College Just Got A Lot More Complicated

7 Feb

As first-year students progress into their second semester, there is often a lot of confusion and big changes in their lives. Their focus moves beyond simply transitioning from high school to college and onto their future and their relationships. Parents can be both helpful and frustrating during this period. These are a few of the things your student may be encountering at this point in time:

  • Healthy vs Unhealthy Relationships
    Maintaining healthy, adult relationships, romantic or otherwise, can be difficult during this period. At times students engage in relationships that can be abusive or toxic. If you notice that they may be in such a situation, it is helpful to have an honest discussion about your concerns. Your student may not initially react overwhelmingly positively, but unhealthy relationships often warp the way someone thinks about the relationship. Be patient, aware, and offer your support, making sure not to be judgmental or place the blame on your student.
  • Major Exploration/Doubt
    After receiving grades from the first semester, some students start to seriously doubt their choice of major. Alternatively, they may be even more invested in their field of choice while still exploring their options.
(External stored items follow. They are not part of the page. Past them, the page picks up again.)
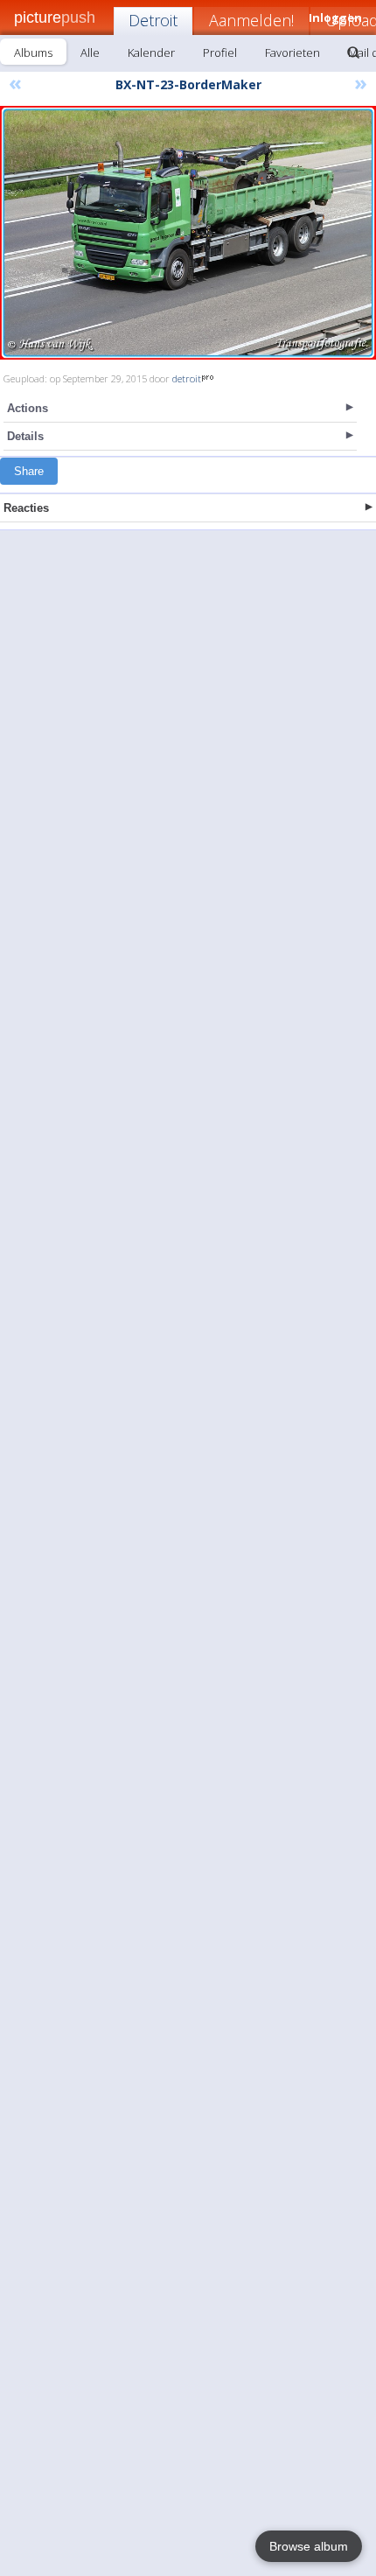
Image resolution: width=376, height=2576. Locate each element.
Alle (90, 52)
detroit (186, 378)
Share (29, 471)
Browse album (308, 2546)
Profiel (220, 52)
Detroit (153, 20)
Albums (33, 52)
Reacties (26, 507)
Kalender (151, 52)
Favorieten (292, 52)
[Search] (353, 52)
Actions (27, 408)
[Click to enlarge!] (188, 233)
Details (25, 436)
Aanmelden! (251, 20)
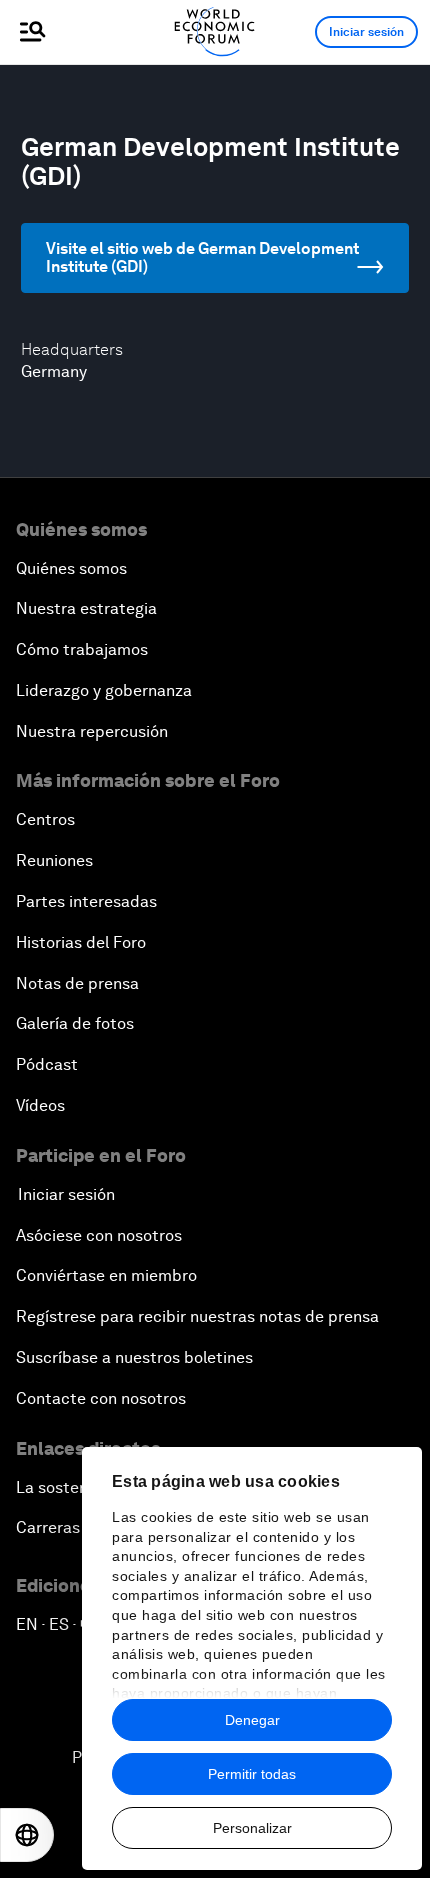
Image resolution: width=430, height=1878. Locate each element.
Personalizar (252, 1828)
Remember that it is ultimately your student’s life and their choice; it is difficult to detach your own hopes for their future when discussing major choice with them. Avoid pressuring your student to decide down a particular path, instead ask questions encouraging deeper thought into their likes/dislikes, talents, skills, and passions.
  • Future Careers/Graduation Plans
    Thinking about the future can be absolutely terrifying for students at this point in the semester. Some are wondering whether they really belong in college and should even continue after the first year. Others are wondering how their education fits into their overall career and life plans. Encouraging students to schedule a meeting with their academic advisor to create a four-year plan of courses can be helpful in envisioning the end goal of graduation. Advisors can also help connect students with resources and identify supplemental activities such as study abroad, internships, and preceptorships that can help prepare them for the workforce.

This can be a pivotal time for your student. Depending on their experiences, they will need your support in different ways. Remember that first-year students often make mistakes, and it is important for them to take ownership of correcting those errors. Your role in their development as adults can really help them find confidence in their future decisions.